### Dataset extract

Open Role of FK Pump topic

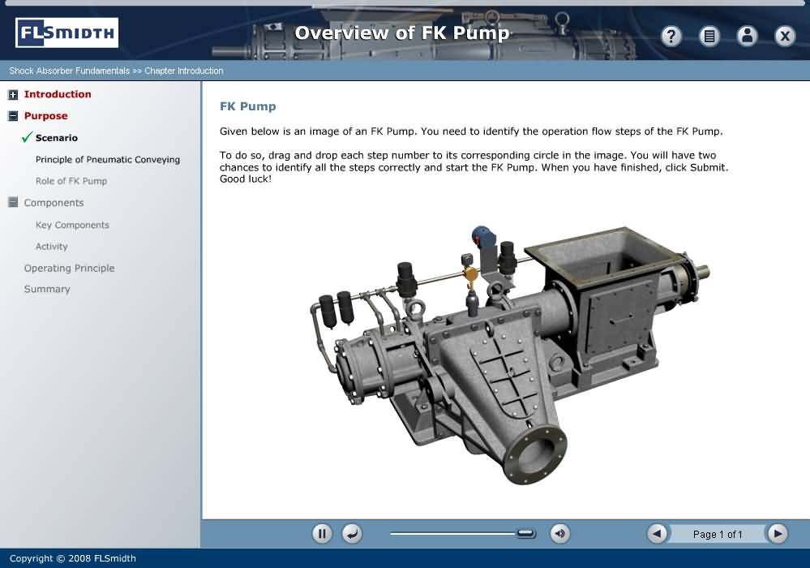pyautogui.click(x=71, y=181)
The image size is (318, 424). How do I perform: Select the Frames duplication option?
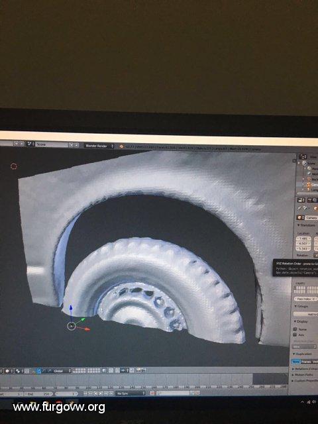pyautogui.click(x=306, y=362)
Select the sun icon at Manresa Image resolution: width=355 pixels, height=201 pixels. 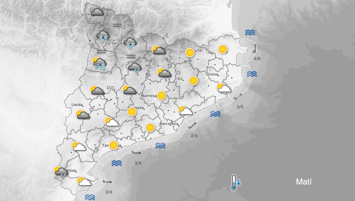tap(161, 95)
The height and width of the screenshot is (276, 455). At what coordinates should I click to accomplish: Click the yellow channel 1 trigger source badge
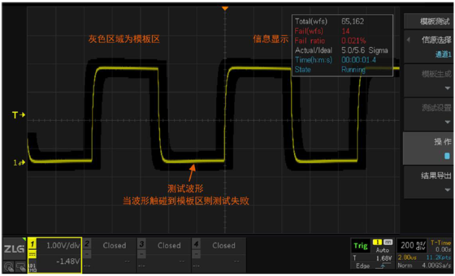[x=379, y=242]
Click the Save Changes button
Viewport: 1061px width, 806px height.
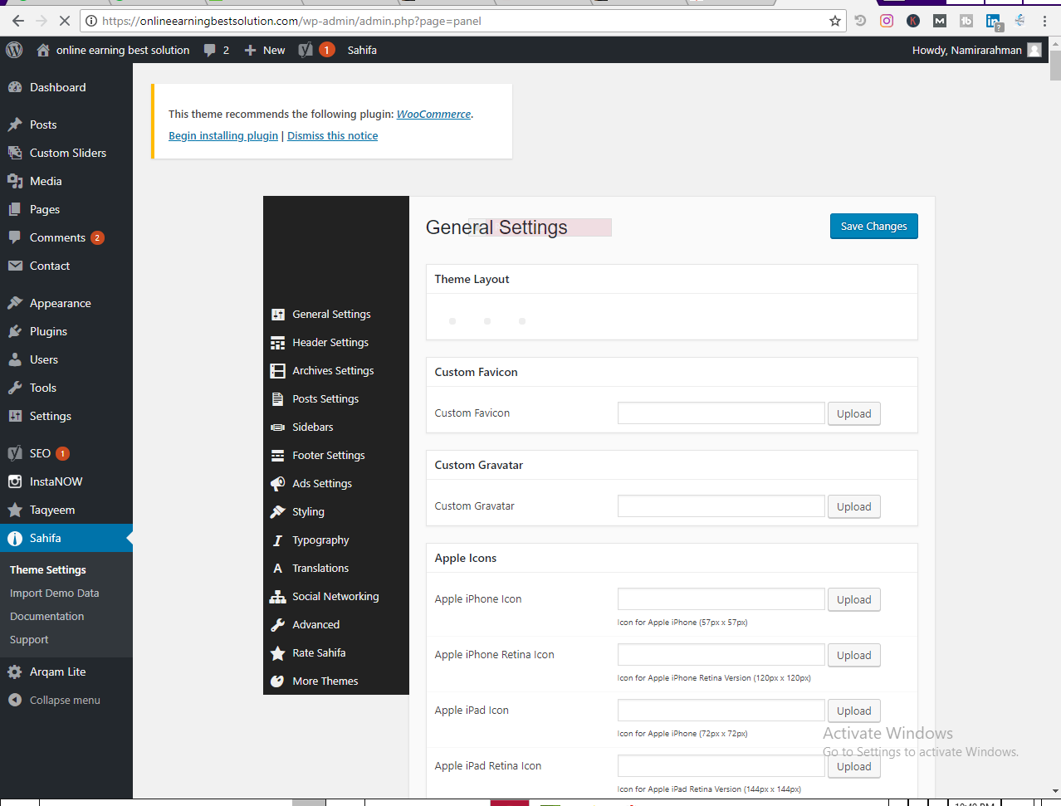point(873,226)
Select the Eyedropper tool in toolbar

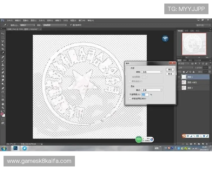pos(3,53)
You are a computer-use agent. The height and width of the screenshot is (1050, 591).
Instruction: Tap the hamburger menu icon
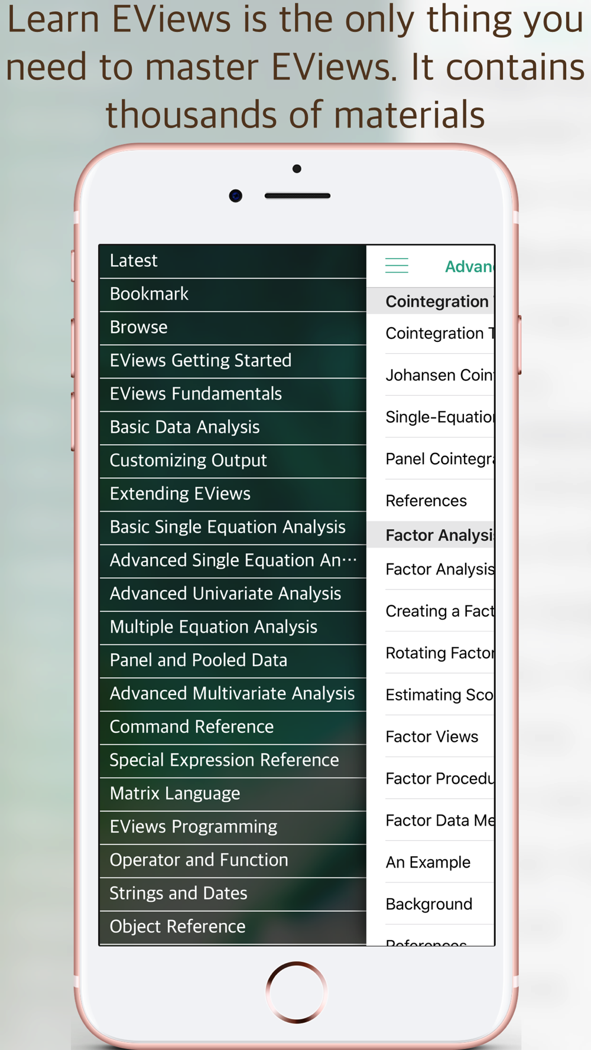click(x=397, y=266)
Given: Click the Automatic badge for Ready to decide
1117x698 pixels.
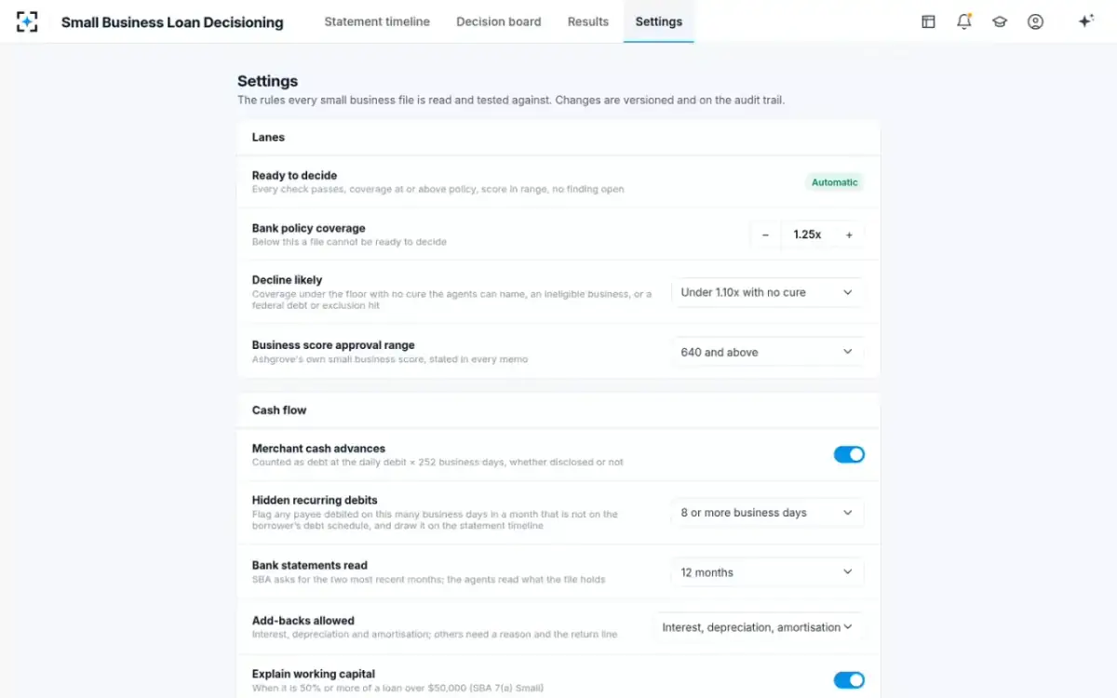Looking at the screenshot, I should pyautogui.click(x=834, y=182).
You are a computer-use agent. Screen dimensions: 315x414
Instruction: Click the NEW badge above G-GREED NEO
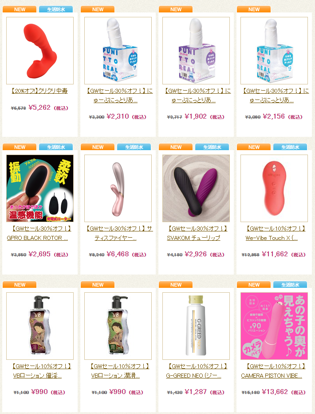point(176,285)
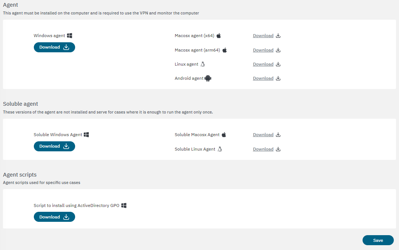
Task: Open the Soluble Linux Agent Download link
Action: 263,149
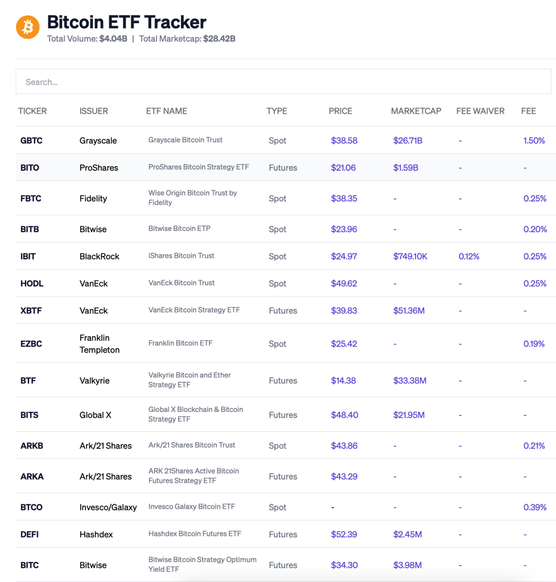This screenshot has height=582, width=556.
Task: Click the HODL price link $49.62
Action: pos(344,283)
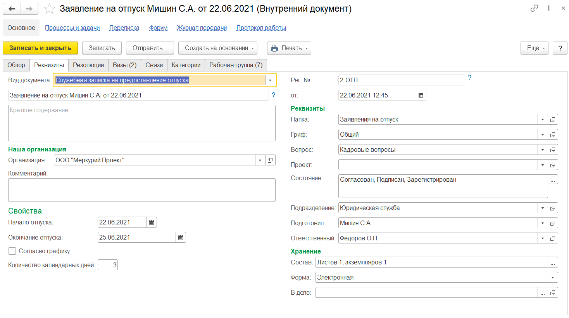The width and height of the screenshot is (569, 318).
Task: Expand the Создать на основании menu
Action: point(217,48)

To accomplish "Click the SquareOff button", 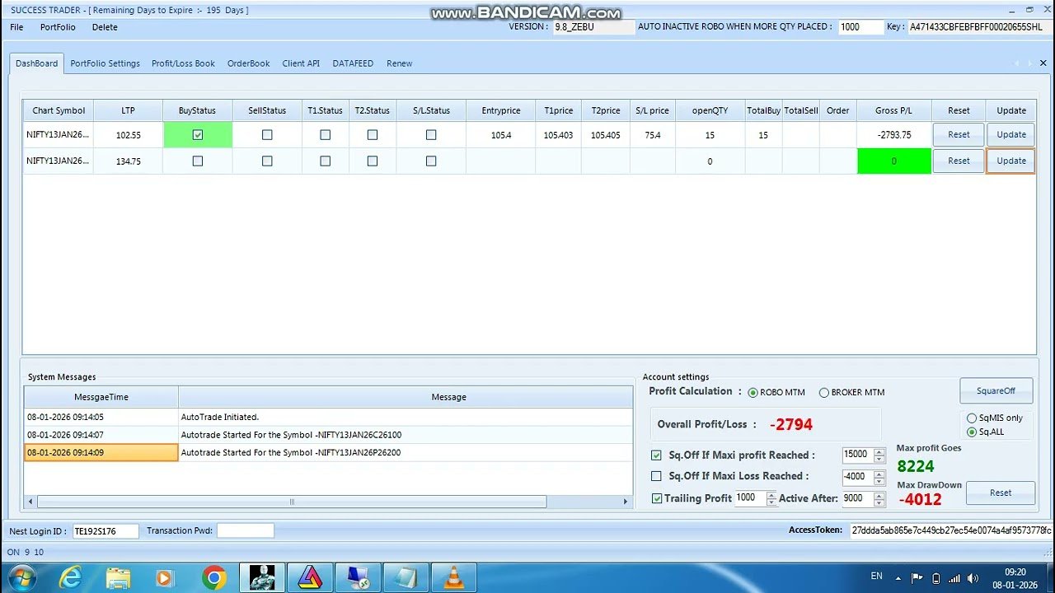I will click(x=996, y=390).
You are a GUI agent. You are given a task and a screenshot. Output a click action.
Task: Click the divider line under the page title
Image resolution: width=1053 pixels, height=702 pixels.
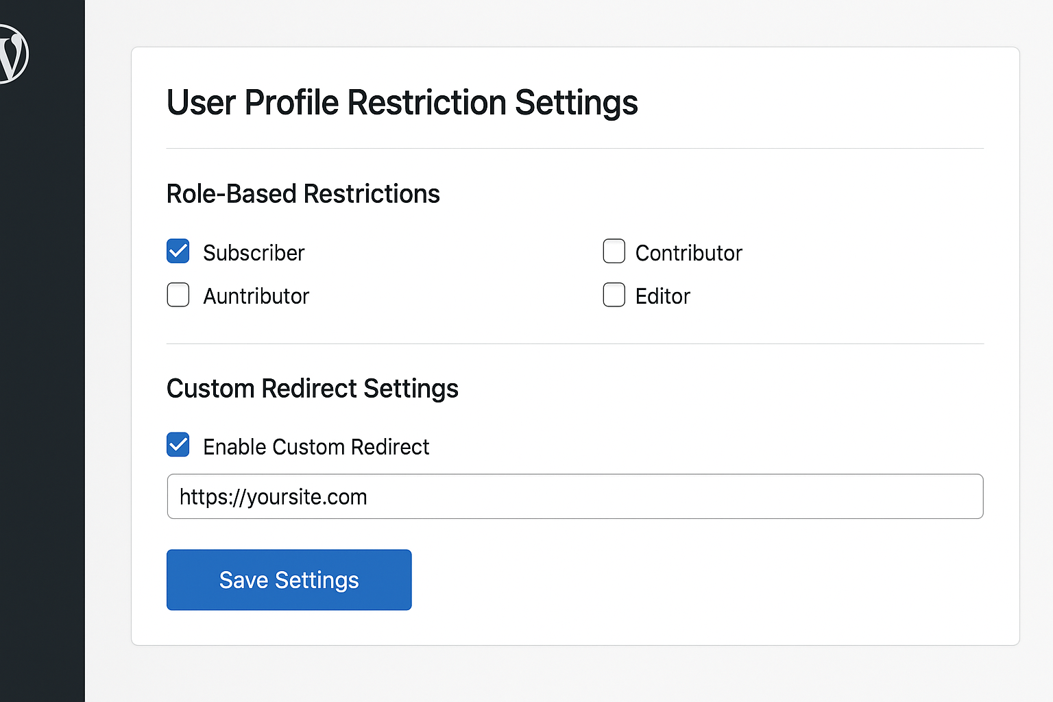click(574, 148)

### Required action
Out of the data above, return each line where the word "computer" can be found.

### Answer to this task
You are a computer-use agent. The height and width of the screenshot is (1050, 591).
You are a computer-use agent. Screen dimensions: 315x414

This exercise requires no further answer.